Chissà se lo avrebbero mai detto, Ibrahim Tuqan e Fadwà Tuqan!
Tra i doni più belli della Palestina, e quindi di Dio, ci sono due fratelli; per l’esattezza, fratello e sorella che sono diventati due tra i più grandi poeti arabi della letteratura palestinese.
(Dedicato a mio fratello, con il quale condivido l’amore e l’orgoglio per le nostre doppie radici e il senso di giustizia e di libertà.)
Entrambi nati a Nablus, Ibrahim nel 1905 nella Palestina ancora sotto controllo ottomano e Fadwà nel 1917 nella Palestina sotto il mandato britannico, i due fratelli sono conosciuti nel mondo arabo come i “poeti della Palestina”. Il loro legame era talmente forte e singolare, un amore fraterno di quello che fa rumore.
Ibrahim Tuqan
Ibrahim Tuqan, considerato il precursore della poesia araba moderna, istruì la sua piccola sorella nell’ambito della poesia, portandola con se nei suoi viaggi tra Nablus, Gerusalemme, Ramallah, Beirut, Damasco e Amman.
Vittima di un attentato sionista nel 1936, Ibrahim Tuqan morì poco dopo. La tristezza, l’angoscia, il senso di solitudine fecero sprofondare sua sorella Fadwà in un oblio esistenziale. Tuttavia, la madre-patria, la Palestina, la chiamava per difenderla.
Il fervore patriottico ereditato dal fratello Ibrahim, unito al senso di dovere nel portargli onore e nella difesa della propria patria, fecero di Fadwà una poetessa spietata, dai versi voraci che non temevano di condannare l’occupazione israeliana, il disinteressamento dell’Occidente e degli altri Stati Arabi. Le sue poesie fotografano la vita palestinese nella sua triste realtà e attirarono perfino l’attenzione del generale israeliano Moshé Dayan, il quale definì le poesie della poetessa di Nablus «più pericolose per Israele delle gesta dei feddayyin» (da Francesco Gabrieli, “Sette fogli dal divano di Fadwà”, in Oriente Moderno, 60.1/6, 1980). Dayan incontrò la Tuqan e, paradossalmente, ne fu molto colpito, invitandola persino al palazzo del governo di Tel Aviv per decantare le sue poesie.
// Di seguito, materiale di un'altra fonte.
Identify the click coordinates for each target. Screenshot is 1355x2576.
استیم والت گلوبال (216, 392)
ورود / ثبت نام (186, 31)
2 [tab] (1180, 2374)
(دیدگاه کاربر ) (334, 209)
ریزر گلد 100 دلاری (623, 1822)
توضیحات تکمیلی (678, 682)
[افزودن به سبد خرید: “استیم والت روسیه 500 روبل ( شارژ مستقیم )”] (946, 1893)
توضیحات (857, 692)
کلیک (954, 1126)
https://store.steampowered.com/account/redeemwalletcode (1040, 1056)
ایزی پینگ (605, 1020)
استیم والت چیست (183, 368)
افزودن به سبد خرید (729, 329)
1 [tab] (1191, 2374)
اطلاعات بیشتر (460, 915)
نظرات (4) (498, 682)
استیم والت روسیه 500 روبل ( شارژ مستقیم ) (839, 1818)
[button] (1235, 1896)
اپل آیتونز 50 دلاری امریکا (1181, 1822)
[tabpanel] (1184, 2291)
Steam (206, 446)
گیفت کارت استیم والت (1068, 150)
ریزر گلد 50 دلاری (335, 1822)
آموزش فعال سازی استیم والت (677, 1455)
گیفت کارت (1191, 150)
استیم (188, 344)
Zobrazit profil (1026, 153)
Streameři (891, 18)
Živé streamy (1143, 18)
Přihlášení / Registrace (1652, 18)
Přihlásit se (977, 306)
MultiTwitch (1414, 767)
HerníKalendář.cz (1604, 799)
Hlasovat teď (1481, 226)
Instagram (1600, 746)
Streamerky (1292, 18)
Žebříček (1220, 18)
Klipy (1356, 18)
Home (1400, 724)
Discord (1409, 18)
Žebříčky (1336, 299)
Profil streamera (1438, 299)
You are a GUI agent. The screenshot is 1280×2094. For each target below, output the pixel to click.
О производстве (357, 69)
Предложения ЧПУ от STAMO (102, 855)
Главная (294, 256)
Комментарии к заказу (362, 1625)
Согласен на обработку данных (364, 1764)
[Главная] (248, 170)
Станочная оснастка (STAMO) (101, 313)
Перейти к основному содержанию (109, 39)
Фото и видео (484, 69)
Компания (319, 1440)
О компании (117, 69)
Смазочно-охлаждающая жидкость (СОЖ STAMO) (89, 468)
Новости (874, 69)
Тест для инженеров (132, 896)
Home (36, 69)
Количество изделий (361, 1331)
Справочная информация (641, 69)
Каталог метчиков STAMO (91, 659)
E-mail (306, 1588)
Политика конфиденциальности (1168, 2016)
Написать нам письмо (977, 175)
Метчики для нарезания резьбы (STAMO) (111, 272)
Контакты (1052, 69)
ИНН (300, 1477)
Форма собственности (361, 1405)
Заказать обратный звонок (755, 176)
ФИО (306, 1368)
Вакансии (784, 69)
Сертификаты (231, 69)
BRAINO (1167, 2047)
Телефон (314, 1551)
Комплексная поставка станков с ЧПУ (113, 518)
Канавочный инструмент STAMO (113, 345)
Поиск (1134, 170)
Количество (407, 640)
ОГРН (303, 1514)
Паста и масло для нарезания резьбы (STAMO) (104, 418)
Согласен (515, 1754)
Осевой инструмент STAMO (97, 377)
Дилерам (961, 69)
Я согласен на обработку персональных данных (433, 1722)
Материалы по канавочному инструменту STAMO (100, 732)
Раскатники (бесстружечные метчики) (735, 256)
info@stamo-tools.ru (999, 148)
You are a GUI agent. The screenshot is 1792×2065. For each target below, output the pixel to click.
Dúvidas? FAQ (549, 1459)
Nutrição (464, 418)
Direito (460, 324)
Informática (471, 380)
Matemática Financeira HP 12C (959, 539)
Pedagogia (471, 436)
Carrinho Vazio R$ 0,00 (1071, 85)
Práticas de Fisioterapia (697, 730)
Il ruolo di poetessa della Palestina di Fadwà Tuqan
Il ruolo di poetessa della Palestina di Fadwà Tuqan non deve essere però circoscritto esclusivamente alla madre-patria; infatti, in quanto donna araba, palestinese e musulmana fondamentale è stato il suo ruolo nell’evoluzione dell’autodeterminazione della donna in una società ancorata a valori patriarcali.
Tuttavia, sarebbe altrettanto ingiusto ricordare Fadwà Tuqan solo per le sue poesie di resistenza. Molte sono difatti le sue poesie d’amore; assai interessante è quella dedicata al poeta italiano Salvatore Quasimodo incontrato a Stoccolma nel 1959, dal titolo “Non venderò il suo amore“.
Kafānī aẓall biḥuḍnihā
Una delle poesie più emblematiche di Fadwà Tuqan, relativamente al suo ruolo di poetessa della resistenza palestinese, è quella scritta in occasione dello scoppio della prima Intifada nel 1987 a Gaza, dal titolo Kafānī aẓall biḥuḍnihā (“Felice nel suo grembo”), in cui viene decantata la Palestina come madre di tutti i Palestinesi, che ne sono l’essenza.
Ibrahim Tuqan e Fadwà Tuqan sono stati due fratelli ribelli che hanno saputo dimostrare come la poesia può essere uno strumento di resistenza non violenta, volta a toccare il cuore e l’animo di chi la legge e smuoverne la coscienza.